BMC Bioinformatics (Nov 2011)
SCFIA: a statistical corresponding feature identification algorithm for LC/MS
Abstract
Abstract Background Identifying corresponding features (LC peaks registered by identical peptides) in multiple Liquid Chromatography/Mass Spectrometry (LC-MS) datasets plays a crucial role in the analysis of complex peptide or protein mixtures. Warping functions are commonly used to correct the mean of elution time shifts among LC-MS datasets, which cannot resolve the ambiguity of corresponding feature identification since elution time shifts are random. We propose a Statistical Corresponding Feature Identification Algorithm(SCFIA) based on both elution time shifts and peak shape correlations between corresponding features. SCFIA first trains a set of statistical models, and then, all candidate corresponding features are scored by the statistical models to find the maximum likelihood solution. Results We test SCFIA on publicly available datasets. We first compare its performance with that of warping function based methods, and the results show significant improvements. The performance of SCFIA on replicates datasets and fractionated datasets is also evaluated.

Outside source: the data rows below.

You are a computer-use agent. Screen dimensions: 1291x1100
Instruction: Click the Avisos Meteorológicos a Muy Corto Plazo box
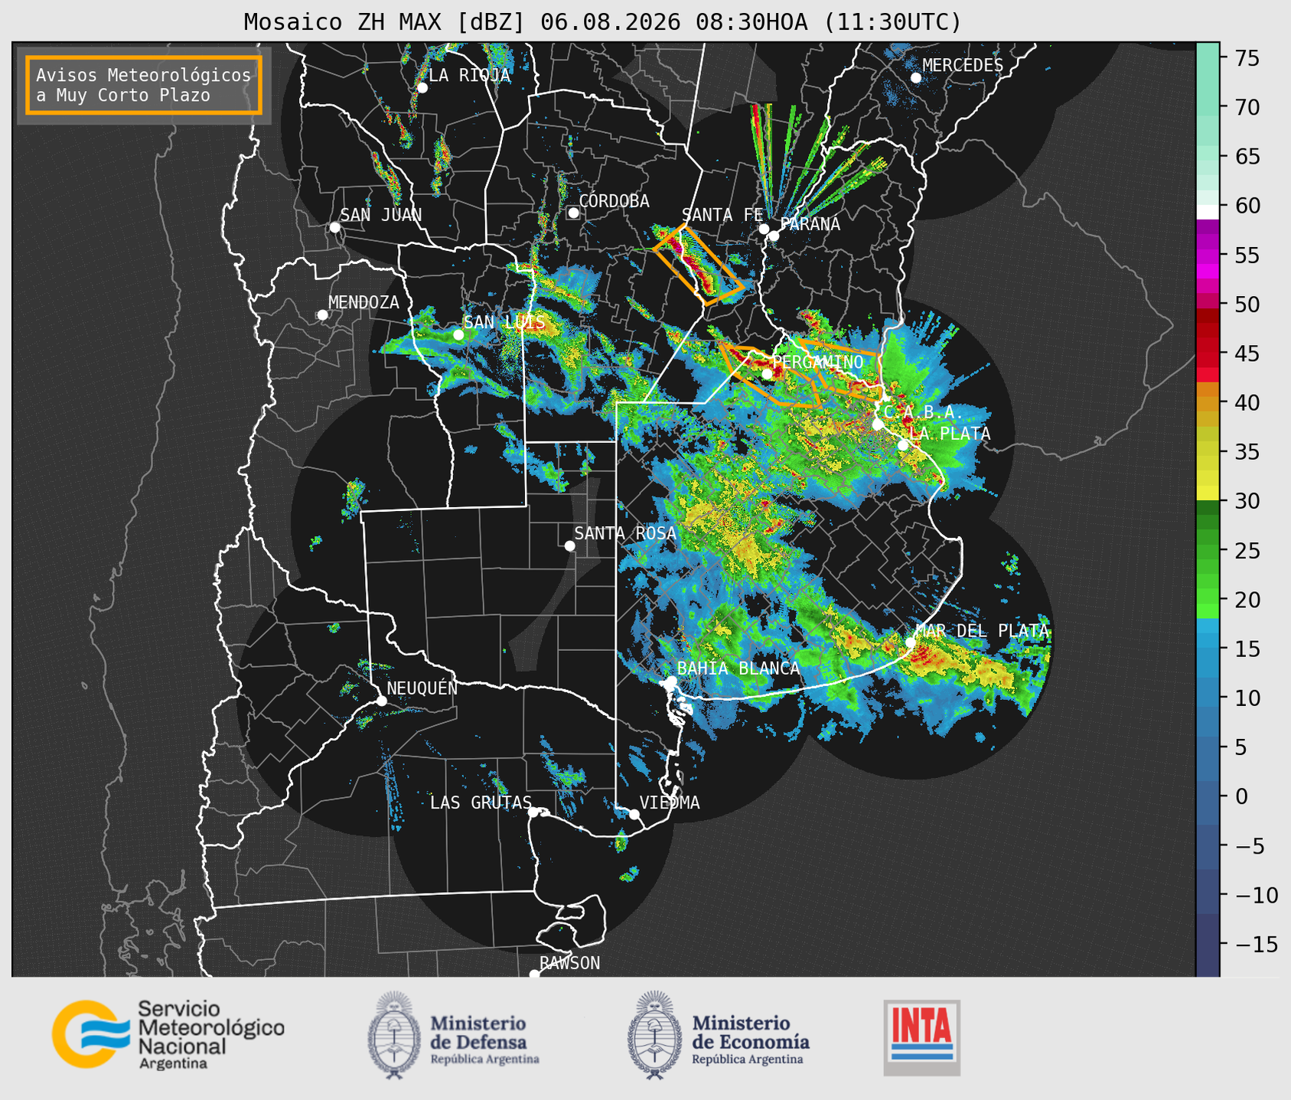pyautogui.click(x=144, y=85)
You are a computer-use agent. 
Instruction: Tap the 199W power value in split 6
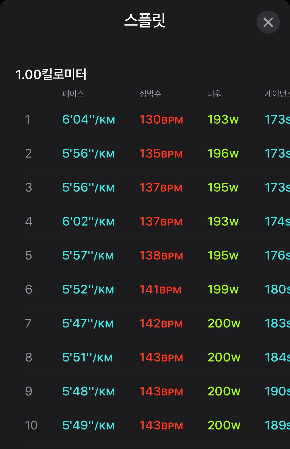click(223, 289)
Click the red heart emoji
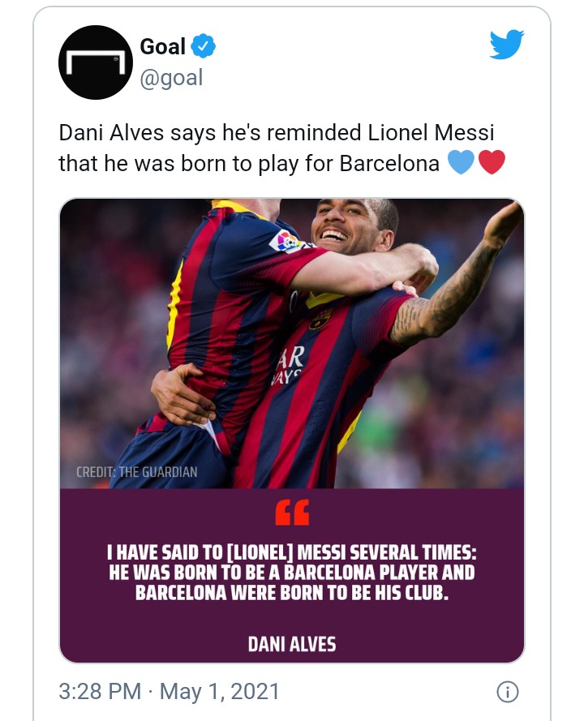 coord(492,163)
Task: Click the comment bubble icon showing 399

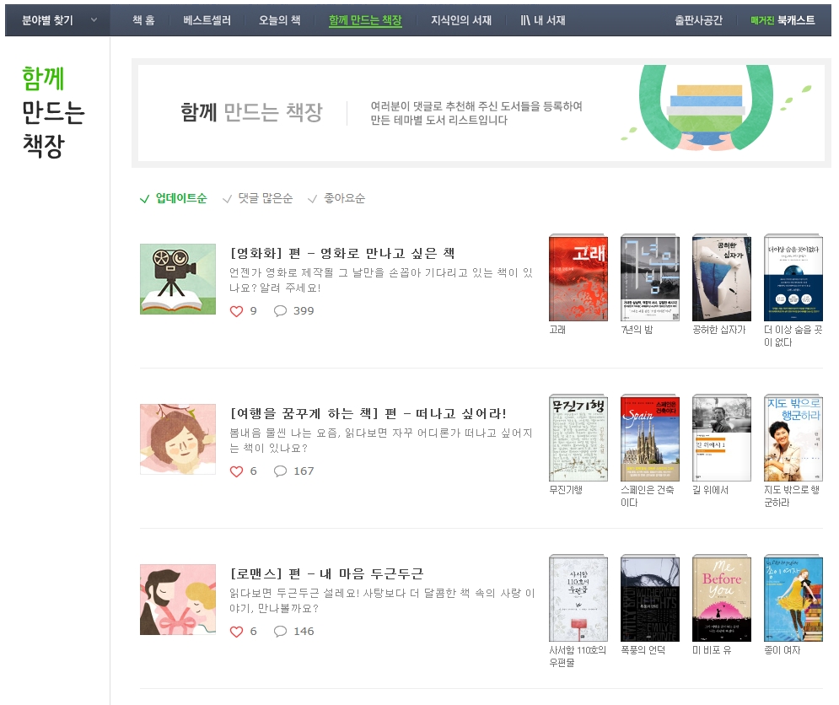Action: 280,311
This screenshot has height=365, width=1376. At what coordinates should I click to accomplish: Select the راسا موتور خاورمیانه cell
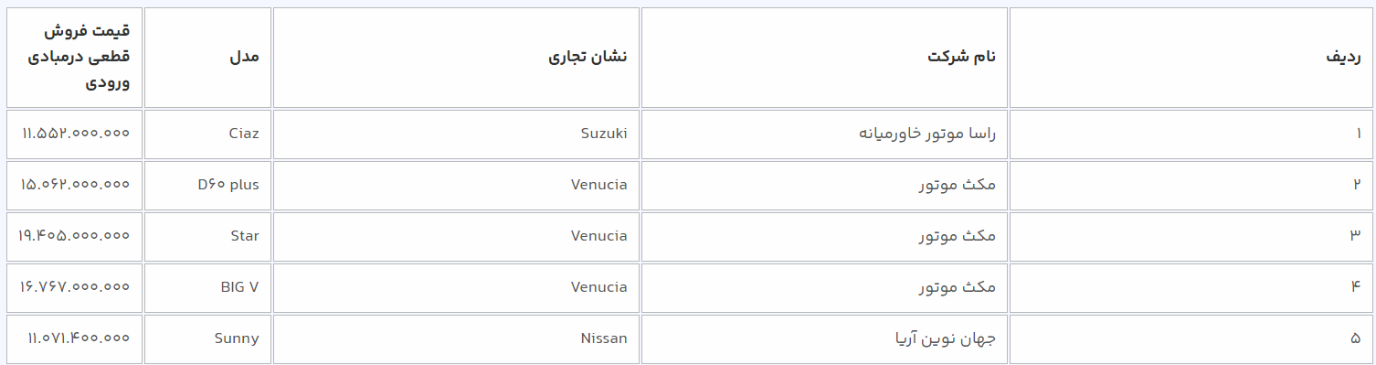click(x=824, y=134)
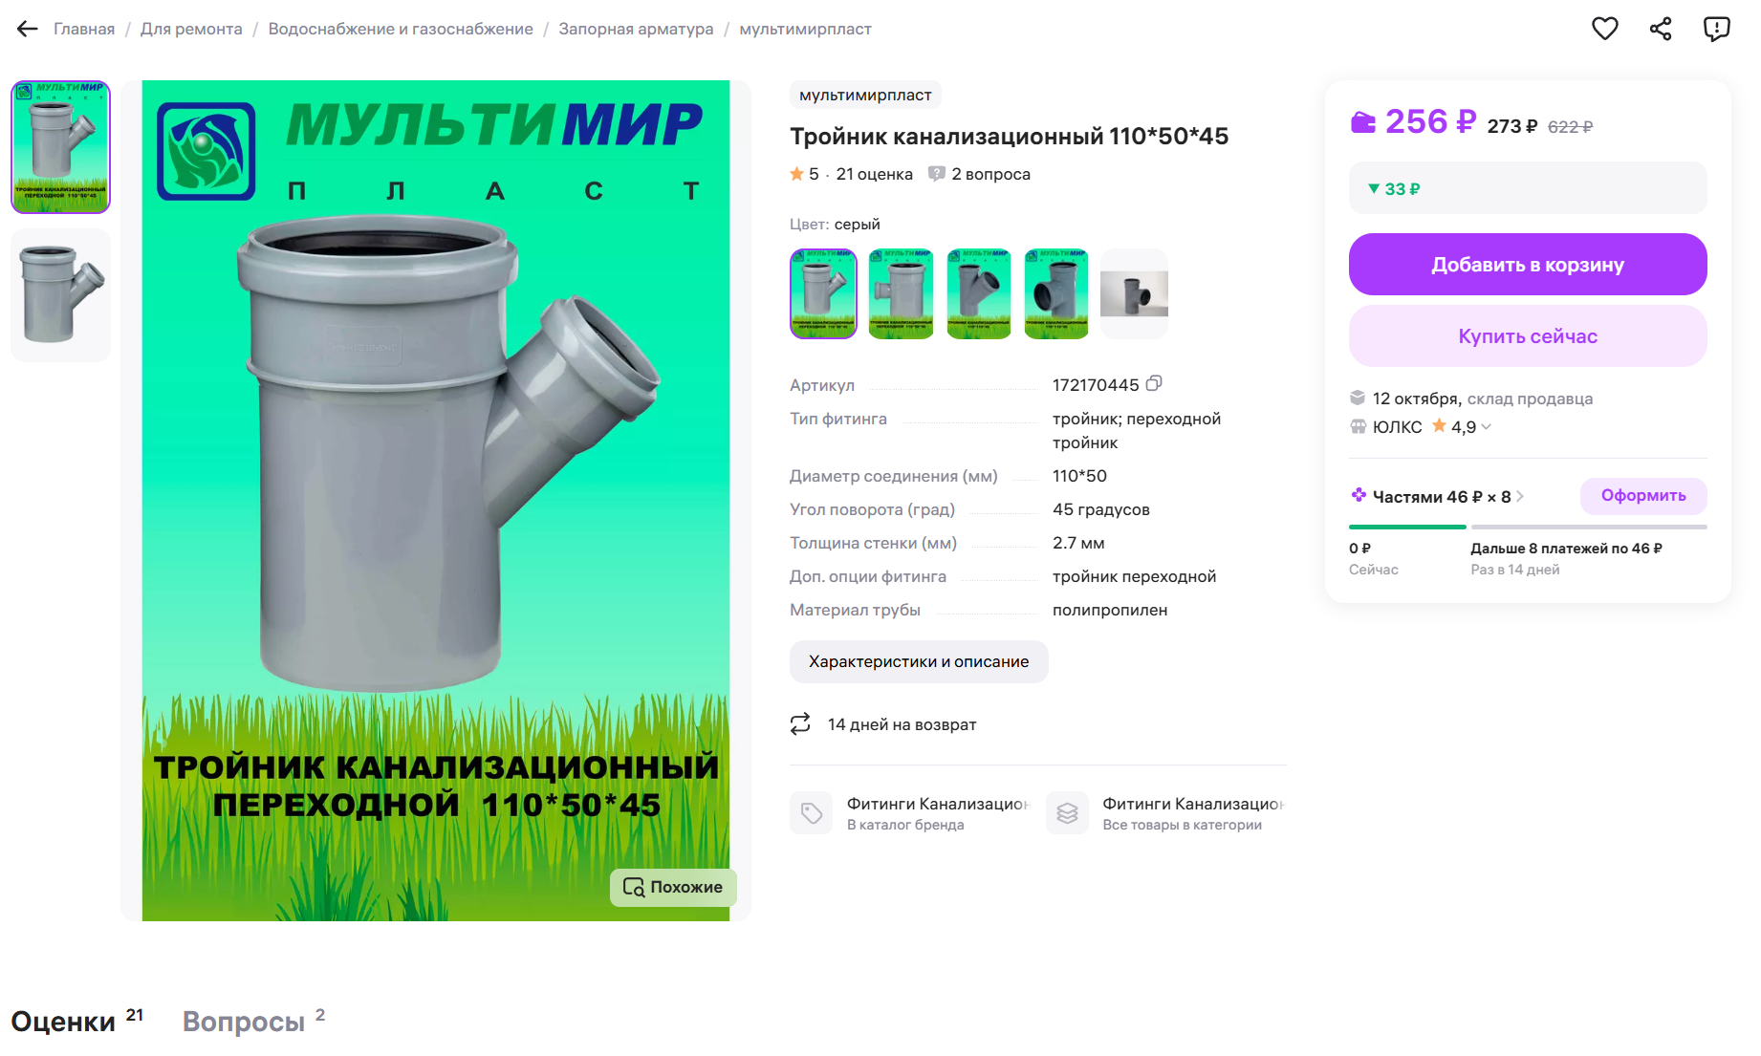This screenshot has width=1761, height=1056.
Task: Click the share icon
Action: coord(1661,29)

In both cases, the accuracy is above 90%, which is near optimal. Finally the coverage of SCFIA is evaluated, and it is shown that SCFIA can find corresponding features in multiple datasets for over 90% peptides identified by Tandem MS. Conclusions SCFIA can be used for accurate corresponding feature identification in LC-MS. We have shown that peak shape correlation can be used effectively for improving the accuracy. SCFIA provides high coverage in corresponding feature identification in multiple datasets, which serves the basis for integrating multiple LC-MS measurements for accurate peptide quantification.